What is needed
All lines ahead of the one containing "Task: Open the Employee Referral Policy link" are to be left out; that line and each one after it, through the end of the records below, are to be duplicated exactly.

####################

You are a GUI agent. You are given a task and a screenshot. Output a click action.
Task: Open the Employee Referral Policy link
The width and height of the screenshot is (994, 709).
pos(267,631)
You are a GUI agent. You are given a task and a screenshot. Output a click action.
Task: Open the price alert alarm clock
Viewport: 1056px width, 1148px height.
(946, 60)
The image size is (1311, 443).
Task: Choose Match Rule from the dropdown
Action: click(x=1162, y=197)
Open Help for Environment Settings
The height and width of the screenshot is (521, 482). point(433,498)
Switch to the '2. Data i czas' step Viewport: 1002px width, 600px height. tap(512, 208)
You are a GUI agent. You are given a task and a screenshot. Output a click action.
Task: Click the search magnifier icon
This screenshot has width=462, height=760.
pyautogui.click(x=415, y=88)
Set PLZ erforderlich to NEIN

####################

Solution
Task: Open the Employee Referral Policy link
The width and height of the screenshot is (994, 709).
pos(267,631)
You are a GUI agent. You are given a task and a screenshot. Output a click action.
Task: Open the price alert alarm clock
Viewport: 1056px width, 1148px height.
(946, 60)
The image size is (1311, 443).
Task: Choose Match Rule from the dropdown
Action: click(x=1162, y=197)
Open Help for Environment Settings
The height and width of the screenshot is (521, 482). point(433,498)
Switch to the '2. Data i czas' step Viewport: 1002px width, 600px height. tap(512, 208)
You are a GUI agent. You are given a task and a screenshot. Output a click action.
Task: Click the search magnifier icon
This screenshot has width=462, height=760.
pyautogui.click(x=415, y=88)
Set PLZ erforderlich to NEIN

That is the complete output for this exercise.